Nerve Block: Ulnar Nerve

Background

  • Ulnar nerve block is a quick, safe, and effective means of pain reduction for hand injuries, including reduction of Boxer's Fracture[1]

Indications

Contraindications

  • Infection overlying injection site

Equipment Needed

  • 10 cc Syringe with a 27 Gauge Needle
  • Blunt fill needle (to draw up anesthetic)
  • Local Anesthetic (e.g. Lidocaine or Bupivacaine)
  • Antiseptic (e.g.
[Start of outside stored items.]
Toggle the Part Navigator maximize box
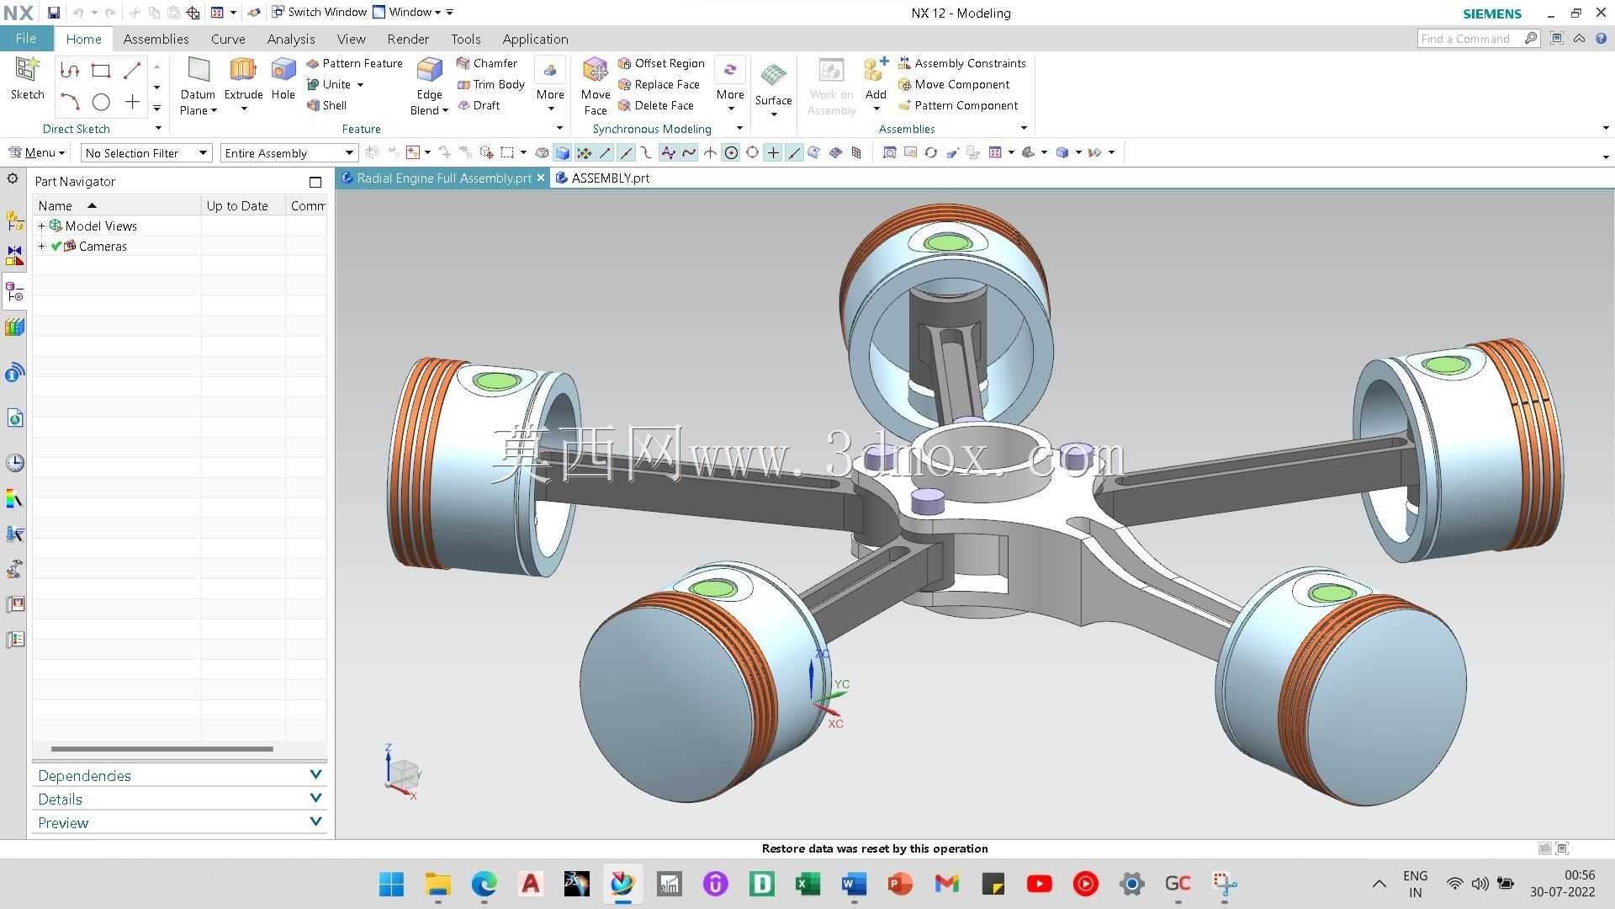Image resolution: width=1615 pixels, height=909 pixels. [x=315, y=182]
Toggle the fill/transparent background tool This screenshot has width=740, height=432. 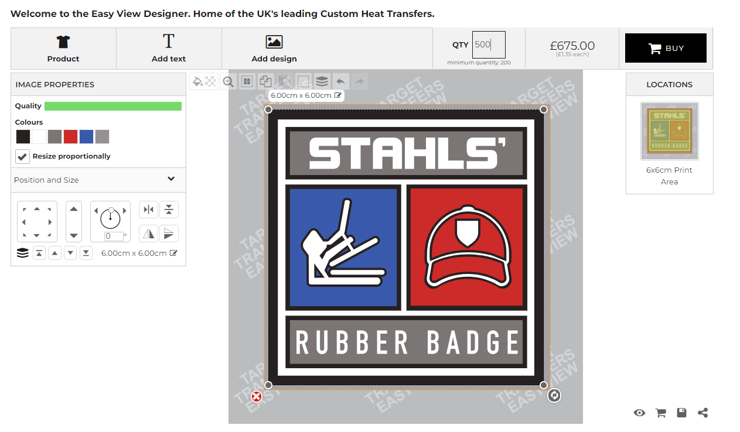(204, 81)
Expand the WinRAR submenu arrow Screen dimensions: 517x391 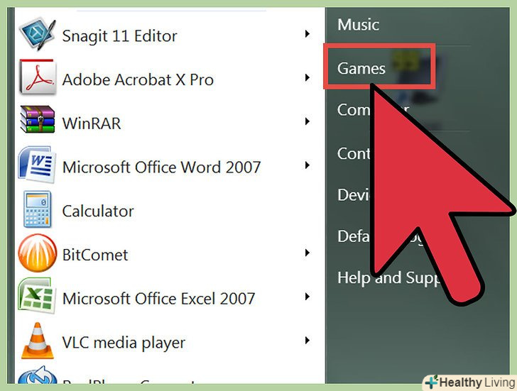point(308,121)
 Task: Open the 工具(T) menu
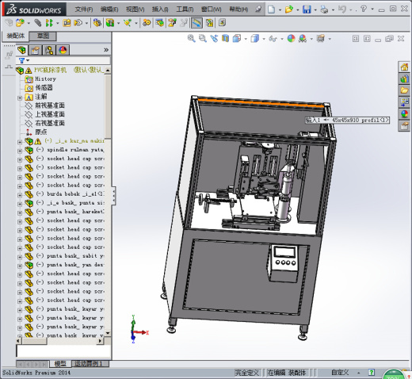[185, 10]
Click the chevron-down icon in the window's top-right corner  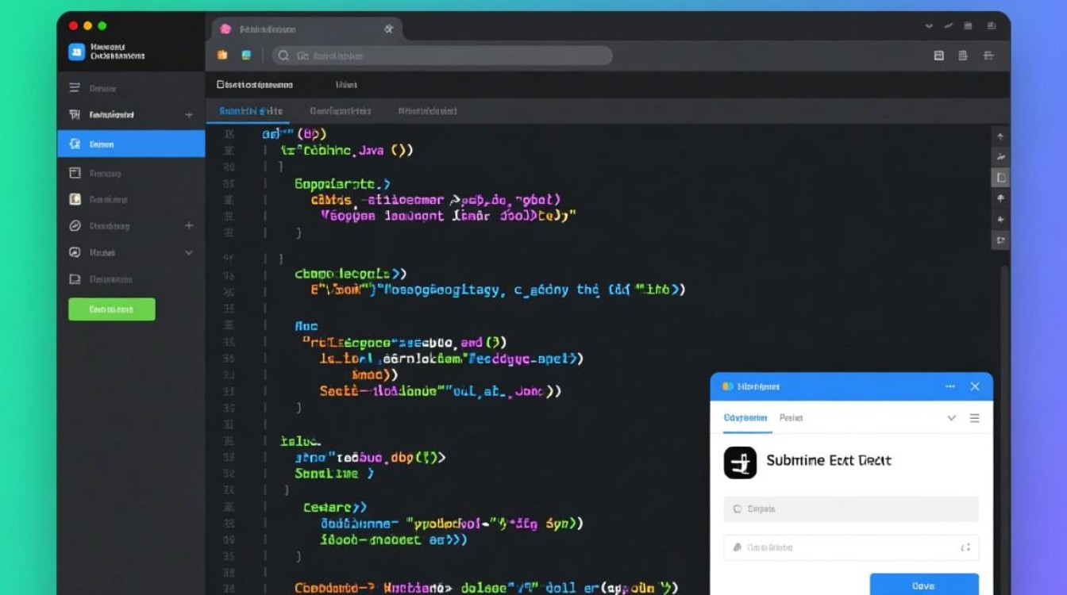click(929, 26)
Chlorhexidine, Betadine)
  • Sterile Gloves
  • Sterile Drape and sterile ultrasound probe cover
  • Linear Ultrasound Probe

Wrist Block Procedure

Ulnar Nerve Block at the Wrist
Ulnar Nerve at the Distal Wrist
Following the Ulnar Nerve Distally
  • Obtain informed consent
    • Patient should be made aware that they will lose both sensory and motor function of the ulnar distribution until the anesthetic wears off
  • Place the patient's extremity in the supinated position
  • Cleanse the skin with chosen antiseptic
  • Create a sterile field using sterile drape
  • In a sterile fashion, apply a small wheel of local anesthetic to the area immediately medial to tendon of the Flexor Carpi Ulnaris and approximately 2 cm proximal to the wrist crease.
  • The ulnar nerve should be immediately deep to the Flexor Carpi Ulnaris Tendon

Non-Ultrasound Guided Technique

  • Direct the Needle radially, deep to the Flexor Carpi Ulnaris
  • The ulnar nerve is ulnar in relation to the ulnar artery; even still, it is important to aspirate prior to injecting anesthetic to rule out intra-arterial placement
  • Discontinue and reposition should the patient report shooting "electrical" pains or numbness prior to injection
  • Inject approximately 5 mL of local anesthetic

Ultrasound Guided Technique

  • Have a partner help place the Linear Ultrasound Probe into the Sterile Probe Cover
  • Starting mid forearm of the volar aspect in a transverse plane, locate the Ulnar Nerve
  • Sliding Distally, the Ulnar Nerve and Artery should separate from each other
  • Injection site is generally approximately 2 cm proximal to the wrist crease.
  • In plane, visualize the needle on the Ultrasound monitor as you advance towards the Ulnar Nerve.
  • Make sure to aspirate prior to injecting to rule out vascular penetration (low risk given ultrasound guidance)
  • Discontinue and reposition should the patient report shooting "electrical" pains or numbness prior to injection
  • Inject approximately 5 mL of local anesthetic in the area immediately surrounding the Ulnar Nerve

Elbow Block Procedure

Ulnar Nerve Path at Elbow
  • Obtain informed consent
    • Patient should be made aware that they will lose both sensory and motor function of the ulnar distribution until the anesthetic wears off
  • Place the patient's extremity in the supinated position with elbow flexed between 45 & 90 degrees
  • Cleanse the skin with chosen antiseptic
  • Create a sterile field using sterile drape
  • In a sterile fashion, apply a superficial small wheel of local anesthetic to the area proximal to the medial humeral epicondyle

Non-Ultrasound Guided Technique

  • Injection site should be chosen approximately 2-3 cm proximal to the sulcus ulnaris groove
    • This is done as the ulnar nerve is relatively fixed in the tight groove and it is important to minimize risk of direct nerve trauma and neurapraxia due to pressure build up
  • Direct the needle cephalad at 45 degrees[2]
  • Aspirate prior to injection to rule out intravascular placement
  • Discontinue and reposition should the patient report shooting "electrical" pains or numbness prior to injection
  • Inject approximately 3-5 mL of local anesthetic

Complications

  • Inadvertent intravascular injection
  • Infection
  • Bleeding/hematoma
  • Neurapraxia

See Also

External Links

References

  1. Ünlüer, EE. Ultrasound-guided Ulnar Nerve Block For Boxers Fractures. Am.J.Emerg.Med. 2016;34(8):1726.
  2. McCahon, RA et al. Peripheral nerve block at the elbow and wrist. Contin Educ Anaesth Crit Care Pain (2007) 7 (2): 42-44.